今年、♄▫︎♇を起こしている世代は、すなわち冥王星蠍座1-13度世代:1984-1989年です。または牡牛座1-13度世代もありえますが、その世代の生まれ年は最も近くて1852-1866年か2097年以降です。なんか結構長いですね。覚えている分では、シュタイナーとかはこの19世紀中盤の世代に入ります。
今生きているひとたちでは、1984-1989年世代だけでしょう。最近は不思議と、この自分と同じ世代のひとたちのホロスコープを見ることが多くて、その度に♄▫︎♇について書くことが多く感じます。

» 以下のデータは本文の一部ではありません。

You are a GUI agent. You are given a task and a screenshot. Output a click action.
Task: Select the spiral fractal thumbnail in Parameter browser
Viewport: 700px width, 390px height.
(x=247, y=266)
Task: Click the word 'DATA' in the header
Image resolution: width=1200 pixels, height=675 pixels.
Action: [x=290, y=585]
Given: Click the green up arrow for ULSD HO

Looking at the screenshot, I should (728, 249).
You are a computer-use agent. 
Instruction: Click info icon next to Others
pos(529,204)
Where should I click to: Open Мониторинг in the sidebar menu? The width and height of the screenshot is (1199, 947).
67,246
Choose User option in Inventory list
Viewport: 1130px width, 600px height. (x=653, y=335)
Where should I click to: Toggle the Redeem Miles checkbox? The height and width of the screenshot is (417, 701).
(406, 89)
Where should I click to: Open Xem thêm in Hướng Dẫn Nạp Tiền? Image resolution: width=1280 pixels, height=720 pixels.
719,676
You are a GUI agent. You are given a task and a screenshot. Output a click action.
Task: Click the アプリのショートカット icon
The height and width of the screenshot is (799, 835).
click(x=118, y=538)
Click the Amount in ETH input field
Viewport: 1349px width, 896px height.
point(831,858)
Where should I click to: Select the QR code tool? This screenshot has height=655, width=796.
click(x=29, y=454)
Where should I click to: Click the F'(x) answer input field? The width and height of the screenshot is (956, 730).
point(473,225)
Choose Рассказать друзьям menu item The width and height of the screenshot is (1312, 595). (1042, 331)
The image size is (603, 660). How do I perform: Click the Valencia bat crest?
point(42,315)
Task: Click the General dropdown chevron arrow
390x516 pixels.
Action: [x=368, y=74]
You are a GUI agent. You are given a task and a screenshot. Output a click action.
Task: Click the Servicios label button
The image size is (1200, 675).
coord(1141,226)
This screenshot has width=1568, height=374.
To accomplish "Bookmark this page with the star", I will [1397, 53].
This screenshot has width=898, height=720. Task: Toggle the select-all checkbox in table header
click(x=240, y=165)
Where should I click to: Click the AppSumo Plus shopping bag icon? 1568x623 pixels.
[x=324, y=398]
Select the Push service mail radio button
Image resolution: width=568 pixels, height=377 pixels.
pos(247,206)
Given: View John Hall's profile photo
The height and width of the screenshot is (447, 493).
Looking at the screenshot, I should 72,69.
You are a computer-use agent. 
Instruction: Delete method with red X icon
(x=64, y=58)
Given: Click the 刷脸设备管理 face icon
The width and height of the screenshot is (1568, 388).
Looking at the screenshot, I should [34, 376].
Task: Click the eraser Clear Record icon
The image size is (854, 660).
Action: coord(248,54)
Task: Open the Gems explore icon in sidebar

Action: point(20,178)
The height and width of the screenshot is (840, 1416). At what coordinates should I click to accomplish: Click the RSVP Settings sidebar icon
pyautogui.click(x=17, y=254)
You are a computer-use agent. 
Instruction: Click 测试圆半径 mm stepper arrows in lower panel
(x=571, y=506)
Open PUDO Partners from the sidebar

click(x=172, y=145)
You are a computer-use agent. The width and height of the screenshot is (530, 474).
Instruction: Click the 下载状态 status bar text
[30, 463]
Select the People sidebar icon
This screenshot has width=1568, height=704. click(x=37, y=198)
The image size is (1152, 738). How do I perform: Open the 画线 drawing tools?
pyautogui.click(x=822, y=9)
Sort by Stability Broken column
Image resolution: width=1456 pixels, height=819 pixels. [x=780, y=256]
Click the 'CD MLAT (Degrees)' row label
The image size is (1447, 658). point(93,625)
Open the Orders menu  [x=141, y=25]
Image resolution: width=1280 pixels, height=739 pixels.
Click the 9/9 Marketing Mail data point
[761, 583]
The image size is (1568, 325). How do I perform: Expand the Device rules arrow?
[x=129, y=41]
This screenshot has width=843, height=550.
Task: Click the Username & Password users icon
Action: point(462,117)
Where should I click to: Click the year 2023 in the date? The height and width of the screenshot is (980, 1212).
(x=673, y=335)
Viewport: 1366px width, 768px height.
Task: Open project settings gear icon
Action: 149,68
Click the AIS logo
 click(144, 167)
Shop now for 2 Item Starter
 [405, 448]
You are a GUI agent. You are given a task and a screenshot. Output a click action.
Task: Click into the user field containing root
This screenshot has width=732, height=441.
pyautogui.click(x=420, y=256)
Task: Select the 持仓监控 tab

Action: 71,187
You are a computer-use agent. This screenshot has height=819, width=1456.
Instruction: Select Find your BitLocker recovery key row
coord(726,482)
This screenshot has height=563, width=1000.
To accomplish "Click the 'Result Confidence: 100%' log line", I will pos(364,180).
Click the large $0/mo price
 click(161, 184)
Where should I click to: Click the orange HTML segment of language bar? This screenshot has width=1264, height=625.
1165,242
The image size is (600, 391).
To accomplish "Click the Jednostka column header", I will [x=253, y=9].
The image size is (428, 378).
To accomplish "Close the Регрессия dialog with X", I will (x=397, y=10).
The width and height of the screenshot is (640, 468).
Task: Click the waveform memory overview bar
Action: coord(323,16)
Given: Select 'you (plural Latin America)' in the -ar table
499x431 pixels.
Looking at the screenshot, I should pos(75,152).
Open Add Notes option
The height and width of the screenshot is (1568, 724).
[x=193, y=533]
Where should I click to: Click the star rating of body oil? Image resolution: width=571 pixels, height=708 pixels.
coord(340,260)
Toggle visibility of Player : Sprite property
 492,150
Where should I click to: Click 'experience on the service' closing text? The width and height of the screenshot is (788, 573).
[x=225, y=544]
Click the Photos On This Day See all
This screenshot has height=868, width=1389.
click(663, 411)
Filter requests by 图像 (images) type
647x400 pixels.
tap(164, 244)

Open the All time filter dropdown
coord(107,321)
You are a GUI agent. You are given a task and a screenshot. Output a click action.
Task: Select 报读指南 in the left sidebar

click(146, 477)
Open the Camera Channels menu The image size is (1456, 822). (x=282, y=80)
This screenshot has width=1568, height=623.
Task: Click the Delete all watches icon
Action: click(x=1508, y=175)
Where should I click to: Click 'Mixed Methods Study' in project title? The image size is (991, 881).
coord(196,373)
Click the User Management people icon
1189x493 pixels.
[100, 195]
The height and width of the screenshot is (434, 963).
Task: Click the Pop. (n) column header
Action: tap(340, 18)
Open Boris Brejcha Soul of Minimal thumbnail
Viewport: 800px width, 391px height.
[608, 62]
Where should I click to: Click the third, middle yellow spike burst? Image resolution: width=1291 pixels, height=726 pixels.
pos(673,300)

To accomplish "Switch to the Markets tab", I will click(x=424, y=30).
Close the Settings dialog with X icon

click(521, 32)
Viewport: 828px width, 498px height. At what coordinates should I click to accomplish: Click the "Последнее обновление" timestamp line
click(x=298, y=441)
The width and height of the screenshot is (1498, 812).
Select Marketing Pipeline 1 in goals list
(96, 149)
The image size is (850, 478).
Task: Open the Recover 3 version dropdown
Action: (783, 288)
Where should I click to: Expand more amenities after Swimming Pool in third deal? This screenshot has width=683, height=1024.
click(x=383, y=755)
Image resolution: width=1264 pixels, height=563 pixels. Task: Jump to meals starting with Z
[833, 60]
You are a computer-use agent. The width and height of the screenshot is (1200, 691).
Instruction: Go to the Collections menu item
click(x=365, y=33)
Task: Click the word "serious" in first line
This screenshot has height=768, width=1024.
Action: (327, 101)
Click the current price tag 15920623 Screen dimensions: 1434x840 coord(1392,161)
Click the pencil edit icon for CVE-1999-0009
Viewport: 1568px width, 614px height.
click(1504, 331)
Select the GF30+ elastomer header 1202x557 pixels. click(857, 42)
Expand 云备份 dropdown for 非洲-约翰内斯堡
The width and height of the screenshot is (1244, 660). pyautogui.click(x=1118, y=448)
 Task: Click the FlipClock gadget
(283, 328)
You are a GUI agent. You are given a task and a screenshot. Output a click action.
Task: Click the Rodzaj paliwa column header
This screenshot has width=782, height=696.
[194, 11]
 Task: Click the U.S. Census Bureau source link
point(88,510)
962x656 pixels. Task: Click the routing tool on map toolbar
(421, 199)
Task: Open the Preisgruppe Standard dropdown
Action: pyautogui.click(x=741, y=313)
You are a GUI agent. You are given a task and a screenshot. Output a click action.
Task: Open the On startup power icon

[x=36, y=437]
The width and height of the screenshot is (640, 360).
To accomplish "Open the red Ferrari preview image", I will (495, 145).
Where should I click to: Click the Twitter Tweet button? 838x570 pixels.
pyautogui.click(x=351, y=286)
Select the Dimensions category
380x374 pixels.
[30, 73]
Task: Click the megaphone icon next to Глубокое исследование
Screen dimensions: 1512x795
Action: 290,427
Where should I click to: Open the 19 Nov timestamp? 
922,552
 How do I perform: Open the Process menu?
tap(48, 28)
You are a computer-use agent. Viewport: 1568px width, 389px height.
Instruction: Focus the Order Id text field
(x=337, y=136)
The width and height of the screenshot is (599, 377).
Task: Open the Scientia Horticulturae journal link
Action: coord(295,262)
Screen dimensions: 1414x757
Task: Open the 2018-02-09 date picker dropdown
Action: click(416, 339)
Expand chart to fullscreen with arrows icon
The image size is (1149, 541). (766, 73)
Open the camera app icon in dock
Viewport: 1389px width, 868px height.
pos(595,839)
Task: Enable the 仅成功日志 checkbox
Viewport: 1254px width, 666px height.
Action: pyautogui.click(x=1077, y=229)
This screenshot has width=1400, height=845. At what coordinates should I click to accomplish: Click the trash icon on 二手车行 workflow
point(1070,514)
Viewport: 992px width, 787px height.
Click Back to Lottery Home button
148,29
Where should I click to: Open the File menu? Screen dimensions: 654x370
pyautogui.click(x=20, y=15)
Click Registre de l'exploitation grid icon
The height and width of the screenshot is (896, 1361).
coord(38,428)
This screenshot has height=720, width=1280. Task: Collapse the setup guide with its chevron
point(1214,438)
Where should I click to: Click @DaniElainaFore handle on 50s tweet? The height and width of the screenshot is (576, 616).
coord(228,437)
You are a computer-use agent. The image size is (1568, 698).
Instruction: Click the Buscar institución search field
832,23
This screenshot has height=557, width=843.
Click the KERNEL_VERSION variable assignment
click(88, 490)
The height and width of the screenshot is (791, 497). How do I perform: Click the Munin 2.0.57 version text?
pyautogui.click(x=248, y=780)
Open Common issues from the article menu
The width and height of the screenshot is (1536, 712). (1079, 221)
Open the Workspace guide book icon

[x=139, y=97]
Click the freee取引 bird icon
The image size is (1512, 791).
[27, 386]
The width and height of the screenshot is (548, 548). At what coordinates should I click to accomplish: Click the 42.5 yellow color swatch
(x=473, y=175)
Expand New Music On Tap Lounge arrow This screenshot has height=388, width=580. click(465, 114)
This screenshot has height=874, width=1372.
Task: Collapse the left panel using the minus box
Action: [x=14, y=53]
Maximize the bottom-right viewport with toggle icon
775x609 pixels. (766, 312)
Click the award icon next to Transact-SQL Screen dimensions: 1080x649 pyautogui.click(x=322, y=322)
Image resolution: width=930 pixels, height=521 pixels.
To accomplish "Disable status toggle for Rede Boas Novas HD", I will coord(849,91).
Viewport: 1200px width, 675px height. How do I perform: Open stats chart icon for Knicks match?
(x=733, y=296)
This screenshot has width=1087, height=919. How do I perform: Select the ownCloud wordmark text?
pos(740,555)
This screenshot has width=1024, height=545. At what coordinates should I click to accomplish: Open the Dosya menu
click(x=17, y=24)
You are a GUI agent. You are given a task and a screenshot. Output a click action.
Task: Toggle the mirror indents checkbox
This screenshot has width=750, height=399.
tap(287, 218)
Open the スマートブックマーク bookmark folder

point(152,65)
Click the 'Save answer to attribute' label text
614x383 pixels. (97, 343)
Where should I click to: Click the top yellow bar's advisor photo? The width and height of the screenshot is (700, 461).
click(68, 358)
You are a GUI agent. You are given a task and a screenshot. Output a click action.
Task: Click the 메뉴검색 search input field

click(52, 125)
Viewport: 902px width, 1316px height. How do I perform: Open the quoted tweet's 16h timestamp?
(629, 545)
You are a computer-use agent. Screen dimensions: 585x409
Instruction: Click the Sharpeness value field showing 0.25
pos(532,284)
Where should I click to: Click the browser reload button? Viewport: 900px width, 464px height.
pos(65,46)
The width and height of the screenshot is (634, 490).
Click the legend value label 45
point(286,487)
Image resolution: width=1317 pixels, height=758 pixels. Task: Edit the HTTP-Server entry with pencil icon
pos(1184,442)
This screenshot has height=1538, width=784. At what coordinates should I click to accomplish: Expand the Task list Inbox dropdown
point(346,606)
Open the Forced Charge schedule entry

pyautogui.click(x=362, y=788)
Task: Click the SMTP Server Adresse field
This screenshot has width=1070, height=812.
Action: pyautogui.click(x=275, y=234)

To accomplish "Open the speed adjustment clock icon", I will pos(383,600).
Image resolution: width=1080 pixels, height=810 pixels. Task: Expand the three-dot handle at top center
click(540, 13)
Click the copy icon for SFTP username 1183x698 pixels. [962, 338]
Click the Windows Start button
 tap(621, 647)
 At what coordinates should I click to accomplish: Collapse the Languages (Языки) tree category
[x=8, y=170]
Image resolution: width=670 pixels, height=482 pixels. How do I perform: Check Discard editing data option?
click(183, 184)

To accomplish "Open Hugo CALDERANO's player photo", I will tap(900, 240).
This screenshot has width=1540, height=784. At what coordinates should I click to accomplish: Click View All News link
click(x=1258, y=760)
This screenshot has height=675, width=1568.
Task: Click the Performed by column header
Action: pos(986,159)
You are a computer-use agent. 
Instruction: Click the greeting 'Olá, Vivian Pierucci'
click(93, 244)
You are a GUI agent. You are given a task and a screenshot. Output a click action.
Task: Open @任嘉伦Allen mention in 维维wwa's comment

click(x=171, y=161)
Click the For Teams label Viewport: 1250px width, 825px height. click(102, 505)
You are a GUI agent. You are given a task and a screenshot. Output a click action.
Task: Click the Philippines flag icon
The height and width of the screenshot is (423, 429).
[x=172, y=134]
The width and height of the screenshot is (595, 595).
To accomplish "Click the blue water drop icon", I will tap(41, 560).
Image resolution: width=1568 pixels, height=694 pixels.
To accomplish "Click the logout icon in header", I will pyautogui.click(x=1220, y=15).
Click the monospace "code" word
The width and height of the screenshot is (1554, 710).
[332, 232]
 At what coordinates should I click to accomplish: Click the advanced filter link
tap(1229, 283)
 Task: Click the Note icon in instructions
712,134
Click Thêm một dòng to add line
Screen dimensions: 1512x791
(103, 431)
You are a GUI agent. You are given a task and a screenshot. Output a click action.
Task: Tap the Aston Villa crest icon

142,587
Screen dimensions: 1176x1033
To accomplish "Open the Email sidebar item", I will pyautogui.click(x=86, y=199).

♄▫︎♇は、ものすごく純粋なイメージで言えば断捨離とか殻を脱ぎ捨てるとか解脱離脱みたいな感じのイメージで、ネイタル♇とトランジット♄のハウスや状態次第で何でそれが起きるか?は変わりますね。決別、離別、転機、を意味することになりますが、♇蠍座世代なわけなんでそれはすごく精神感情的な影響で、出来事を通して魂の根源とか、生とは何か?とかを根本的に問い直し、それでもってものごとを取捨選択することになるでしょう。
♇と♄の組み合わせは、まさにタロットでいうデスとかソードの10に近いものがあるでしょう。なんらかの現状の死を通して、新しくより軽く生まれ変わることになります。最近は、これらのカードに対して、極めて肯定的な意味が用いられるのが一般化していて、非常に良いことだと思います。善悪は、この世界の先天的な本質ではなく、世界を認識するための個人の認知機能なのですから。
私たちが、物質の性質を理解したり、量子のふるまいを理解したり、星の軌道を理解したり、シンクロニシティを理解したりする前に、自我と他者という構造が存在していて、自我と他者があるから社会や科学や歴史や物質やオカルトが存在しています。そうである以上、自我と他者という構造をなくしてしまっては、社会一般的な意味での学問を含むそれらすべてが存在しなくなります。
自我と他者の相互関係は強固なもので、他者に褒められれば自我が快楽を得て、他者にけなされれば自我がストレスを得ます。快不快は生きる上での最強の基準なので、自我というのはものすごく他者に依存していることになります。
そういう構造からして、インド思想をはじめ、多くの哲学者たちが、その他者と自我の依存関係としての「快不快」のやりとりについて考え、自我が他者に依存せずに快楽を得られる方法を探求してきました。解脱、ニルヴァーナ、または最も古い宗教にとっての天国、とはそういった他者に依存しないで「快楽」を得られる状態のことを言います。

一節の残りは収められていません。